• _CONSEGNE_:
1 - Nel brano, oltre che cosa si trova la nostra salvezza?
2 - Riporta fedelmente dal brano il tratto che si apre con le parole contenenti "Un nuovo modo di vedere, connesso" e si chiude con "4 maggio 1936)".

Un nuovo modo di vedere, connesso con un nuovo modo di agire: ecco ciò di cui abbiamo bisogno... Dobbiamo prendere posizione e metterci all'opera, presto-subito " (La Convergence de l'Univers,23 luglio 1951)
" ...Sento, come chiunque altro, quanto sia grave per l'Umanità il momento che stiamo attraversando... E tuttavia un istinto, che si è sviluppato al contatto con il grande Passato della Vita, mi dice che la salvezza per noi è nella direzione stessa del pericolo che ci spaventa tanto... Come viaggiatori presi nel flusso di una corrente, vorremmo tornare indietro. Manovra impossibile e fatale. La nostra salvezza è più in là, oltre le rapide. Nessun ripiegamento. Ma una mano sicura al timone, e una buona bussola..." ( Esquisse d'un Universe personnel, 4 maggio 1936)
Di colui che pronuncerà queste parole nell'Aeropago, ci si burlerà come d'un sognatore e lo si condannerà. "Il senso comune lo vede, e la scienza lo verifica: nulla si muove", dirà un primo Saggio. "La filosofia lo decide: nulla può muoversi", dirà un secondo Saggio. "La religione lo proibisce: nulla si muova", dirà un terzo Saggio. Trascurando questo triplice verdetto, "colui che ha visto" lascerà la piazza pubblica, e tornerà nel seno della Natura ferma e profonda. Là, immergendo lo sguardo nell'immensa ramificazione che lo sorregge e i cui rami si perdono molto lontano al di sotto di lui, in mezzo all'oscuro Passato, egli colmerà ancora una volta la sua anima della contemplazione e del sentimento d'un moto unanime e ostinato, inscritto nella successione degli strati morti e nella distribuzione attuale di tutti i viventi. -Volgendo allora lo sguardo al di sopra di lui, verso gli spazi preparati per le nuove creazioni, egli si consacreà corpo e ed anima, con fede rinsaldata, a un Progresso che trascina e spazza via persino coloro che non ne vogliono sapere. E, con tutto il suo essre fremente di ardonre religioso, lascerà salire alle proprie labbra, verso il Cristo già risorto ma ancora imprevedibilmente grande, questa invocazione, sommo omaggio di fede e d'adorazione: "Deo ignoto" [Al Dio ignoto] (L'avenir de l'homme, note sur le Progrès, 10 agosto 1920, Le Seuil, pp. 35-37)

• _ESTRATTO DEI DATI_:
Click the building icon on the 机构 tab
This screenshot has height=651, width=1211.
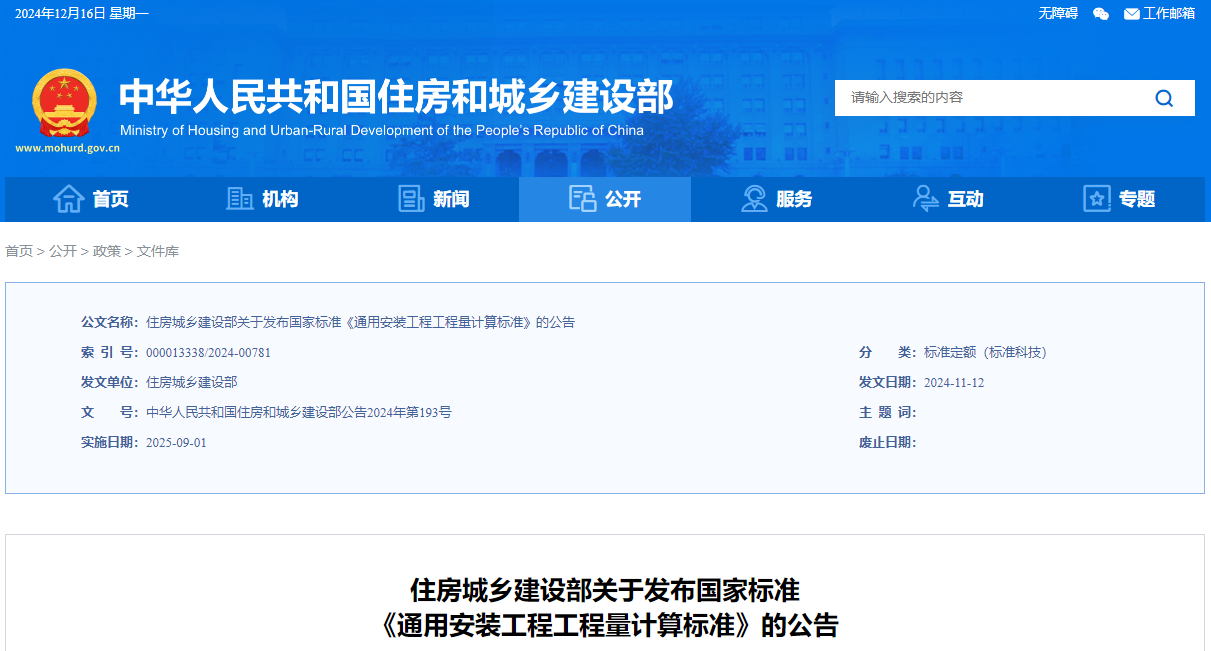[239, 199]
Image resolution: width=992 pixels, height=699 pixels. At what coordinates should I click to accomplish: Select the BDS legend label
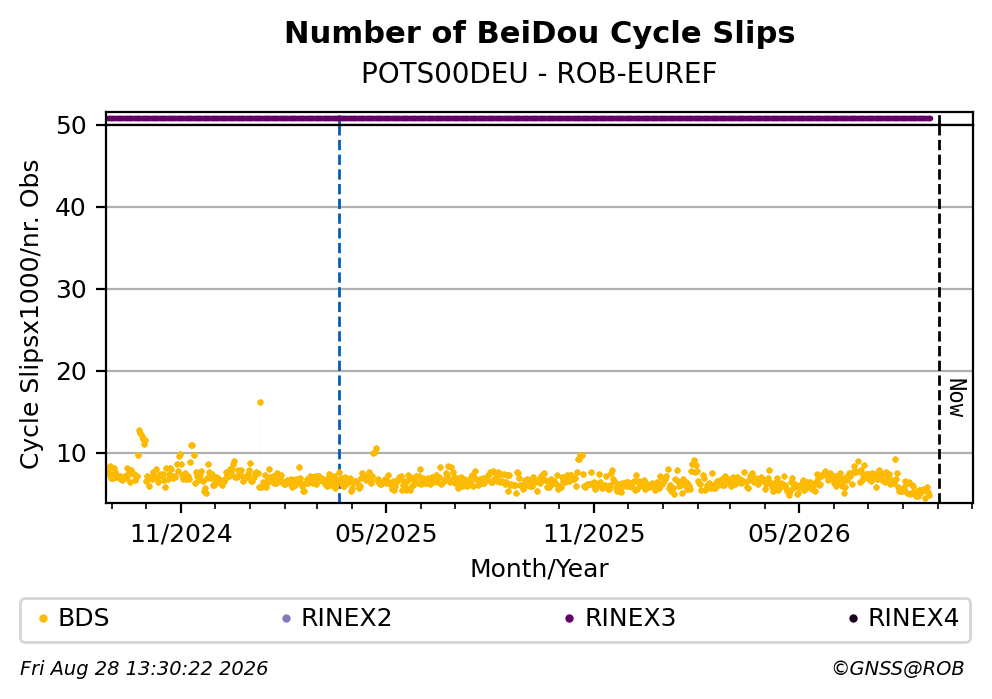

• _RISPOSTE ALLE CONSEGNE_:
1 - Oltre le rapide.

2 -
Un nuovo modo di vedere, connesso con un nuovo modo di agire: ecco ciò di cui abbiamo bisogno... Dobbiamo prendere posizione e metterci all'opera, presto-subito " (La Convergence de l'Univers,23 luglio 1951)
" ...Sento, come chiunque altro, quanto sia grave per l'Umanità il momento che stiamo attraversando... E tuttavia un istinto, che si è sviluppato al contatto con il grande Passato della Vita, mi dice che la salvezza per noi è nella direzione stessa del pericolo che ci spaventa tanto... Come viaggiatori presi nel flusso di una corrente, vorremmo tornare indietro. Manovra impossibile e fatale. La nostra salvezza è più in là, oltre le rapide. Nessun ripiegamento. Ma una mano sicura al timone, e una buona bussola..." ( Esquisse d'un Universe personnel, 4 maggio 1936)